Eva’s exhaustion vanished. “Charlie, you genius. That’s it. That’s our trail.”
They looked at each other, breathless with possibility. Then reality crashed back like cold water.
“Charlie, the deadline is midnight. We have just hours.”
“Good job I’ve already made a start on it then, isn’t it? With a little help, of course …”
“Charlie Blackwood, what have you been up to while I’ve been writing miste—”
Instead of answering, Charlie did something that stopped Eva’s heart. He stepped forward, cupped her face in his hands, and kissed her forehead—gentle, reverent, a blessing and a promise. She could smell his soap, feel the calluses on his palms from years of drawing maps.
“I think,” he said softly, “that Margaret Wells spent her life proving that impossible things happen when people choose kindness over fear.”
Eva felt herself sway towards him, exhaustion and emotion making her brave. Her hands found his chest, feeling his heartbeat race to match hers. “What do we do now?”
For a moment, they just looked at each other. Eva thought he might kiss her properly. Thought she might die if he didn’t. The evening room was chilly now that she’d left the blanketed seat at her desk.
Then Charlie pulled her into a fierce embrace, his arms wrapping around her like he was trying to hold all the pieces of her together. She felt him shake slightly—exhaustion or emotion, she couldn’t tell.

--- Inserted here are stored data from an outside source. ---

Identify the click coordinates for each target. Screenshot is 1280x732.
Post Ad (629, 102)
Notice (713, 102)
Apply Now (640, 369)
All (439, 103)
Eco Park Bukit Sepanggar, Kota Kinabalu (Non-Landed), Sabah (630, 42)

Maybe both.
“We save it,” he whispered into her hair. “We save all of it.”
Eva buried her face in his shoulder, breathing him in. “Together?”
“Together.” He pulled back just enough to look at her, his eyes bright with unshed tears and something that looked dangerously like hope. “I know how to save the inn. Let me show you the real people of York too.”

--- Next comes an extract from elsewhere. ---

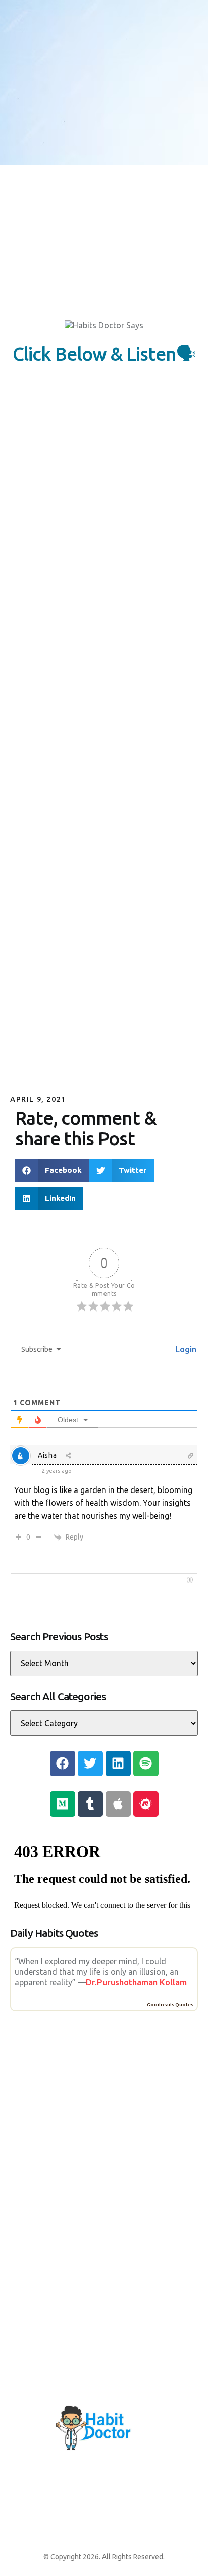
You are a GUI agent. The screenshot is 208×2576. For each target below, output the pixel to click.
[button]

“Show me the way.” Eva’s voice was steady now, sure. “What’s the plan?”
“Then the last stop leads us back to the Inn,” Charlie’s smile was radiant as he finished walking Eva through the crash course of the trail he’d marked out for Margaret’s Map. While she’d been hard at work writing, Charlie had rallied every man, woman and child in the vicinity to get Margaret’s points adequately marked. A good thing no one had retired to bed yet. His friends from the Christmas dinner get together and fellow stall owners had divided and conquered each of the zones. Together, they’d created beautiful handmade markers that labelled each spot. Even Sophie had managed to shake off her ego and offered to help.
“So, what’s next?”
“Now? We set Trinkett loose on the town’s people while they’re jolly and weaponise his theatrical tendencies. We’re going to rally everyone who’s ever been touched by Margaret’s kindness. We’ll make this city remember why some things are worth saving.”
“And if it doesn’t work?”
“Then we’ll have tried.” He squeezed her hand. “Margaret would expect nothing less.”
Eva squeezed back, feeling the weight of the past and the possibility of the future all tangled up in this moment. “For Margaret, then.”
“For Margaret. For Florence. For the inn.” His eyes held hers. “For us.”
Before Eva could unpack everything in that ‘us’, Charlie was already heading for the door, battle plans forming. “Trinkett will be our voice on the ground. The stall I bought your notebook from, that’s owned by a really cool local artist, he created fliers this afternoon that we’ve had people posting door to door, we’re going to hand out the last of them now. I want to see a queue winding through the streets of York tomorrow morning to understand Maragaret’s story.
“Charlie,” Eva called after him. “We need to sleep. Both of us.”
He turned back, grinning like a man about to charge into glorious battle. “Sleep is for people who aren’t trying to save Christmas. Come on, Coleman. Let’s go make some magic.”